Multimodal retrieval in information retrieval (IR) refers to systems that search and retrieve information using multiple types of data, such as text, images, audio, or video. Unlike traditional IR, which often focuses on text-only queries and documents, multimodal retrieval combines different data modalities to improve search accuracy or enable new use cases. For example, a user might search for a product by uploading an image and adding a text description, and the system would return results that match both the visual and textual cues. This approach leverages the strengths of each data type—like the specificity of text and the richness of images—to address limitations of single-modality systems.

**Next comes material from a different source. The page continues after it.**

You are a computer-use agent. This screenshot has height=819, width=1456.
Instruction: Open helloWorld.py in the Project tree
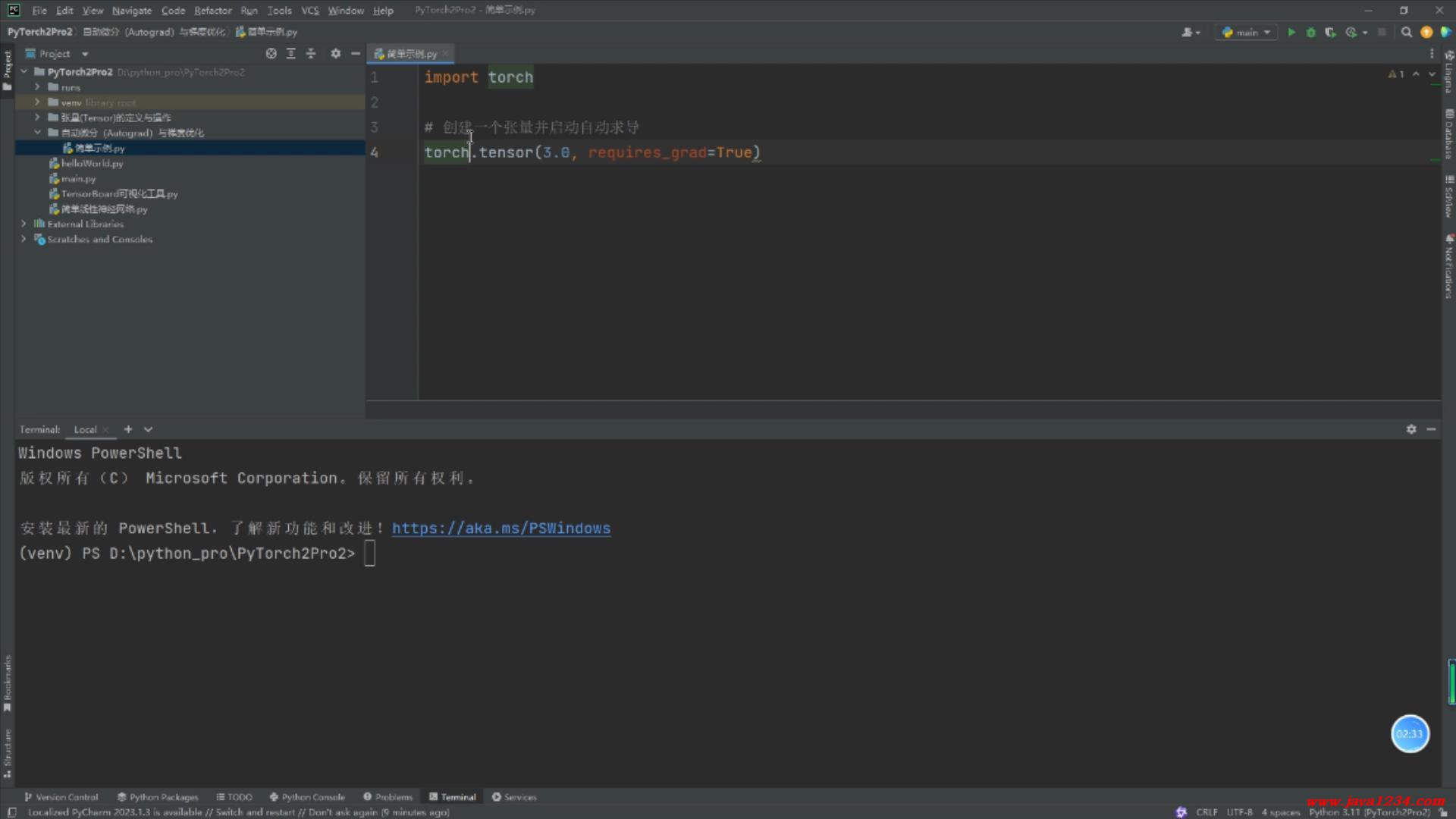pyautogui.click(x=92, y=164)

To implement multimodal retrieval, developers typically design systems that convert different data types into a shared representation space. For instance, text and images might be embedded into numerical vectors using neural networks, allowing comparisons across modalities. A common technique involves training models like CLIP (Contrastive Language-Image Pretraining), which learns to align text and images by mapping them to vectors where similar concepts are close. When a user submits a query (e.g., an image), the system encodes it into a vector and searches a database of precomputed vectors from other modalities (e.g., product descriptions) to find the closest matches. Challenges include ensuring consistency between modalities and handling computational costs, especially with large datasets.
Practical applications of multimodal retrieval include e-commerce platforms where users search using photos (e.g., finding similar clothing items), medical systems that cross-reference imaging data with patient records, or voice assistants that process both spoken queries and screen content. For developers, building such systems often involves using frameworks like TensorFlow or PyTorch for model training, libraries like FAISS for efficient vector search, and APIs for pre-processing data (e.g., resizing images or transcribing audio). Evaluating performance requires metrics like recall@k (how often relevant results appear in the top-k matches) and multimodal fusion techniques to combine scores from different modalities. The key is balancing accuracy, speed, and scalability while maintaining interoperability between data types.